Which is correct regarding the statement: “If x is an odd integer, then the median of x , x + 2, x + 6, and x + 10 is an odd number”

A.) the statement is sometimes true


B.) the statement is always false


C.) the statement is always true


D.) there is not enough information provided to answer the question

Answer 1

x is an odd number

x+2 is also odd (consider the example x = 3 so x+2 = 3+2 = 5). Adding 2 to any odd number is always odd

Similarly, so is x+6 (since we have x+2+2+2).

And so is x+10 (x+2+2+2+2+2).

So every value in this list is an odd number. The middle most values are x+2 and x+6 which are both odd.

Adding any two odd numbers together yields an even number. For example 3+5 = 8. Divide this even number in half and we may or may not get an odd number (eg: 8/2 = 4 and 6/2 = 3)

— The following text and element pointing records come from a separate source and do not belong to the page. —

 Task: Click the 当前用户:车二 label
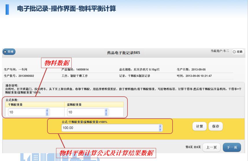(220, 51)
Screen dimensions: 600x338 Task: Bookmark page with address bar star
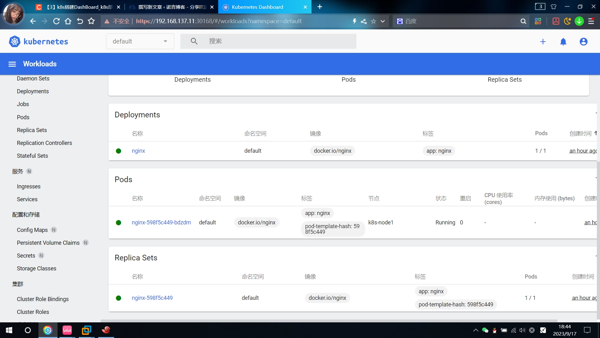tap(373, 21)
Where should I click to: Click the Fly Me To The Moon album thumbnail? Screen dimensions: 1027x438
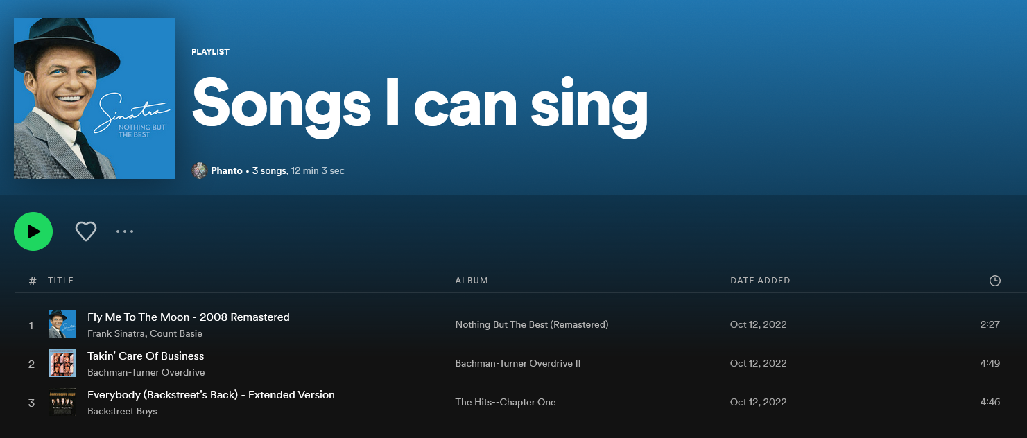click(x=62, y=324)
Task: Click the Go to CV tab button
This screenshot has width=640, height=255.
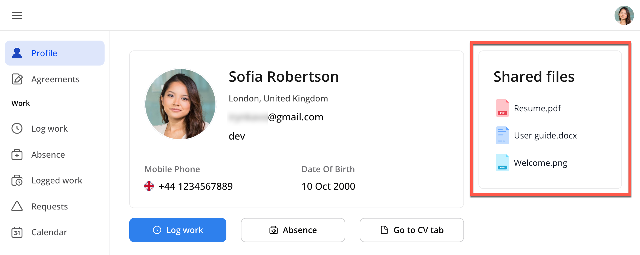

So this statement is sometimes true

Answer 2

any odd number can be represented by 2n+1 where n is an integer

the median will be the middle number, if there are 2, then it is the average of the 2 middle numbers when they are arranged in increasing order

we can see that there are 4 numbers, the middle 2 are x+2 and x+6
the average of those is (2x+8)/2=x+4

if x is odd, then we can replace x with 2n+1
2n+1+4=2n+4+1=2(n+4)+1, and n+4 is an integer so that is an odd result, bein 2(n+4)+1 is the same as 2m+1 where m is an integer

the statement is always true

C is answer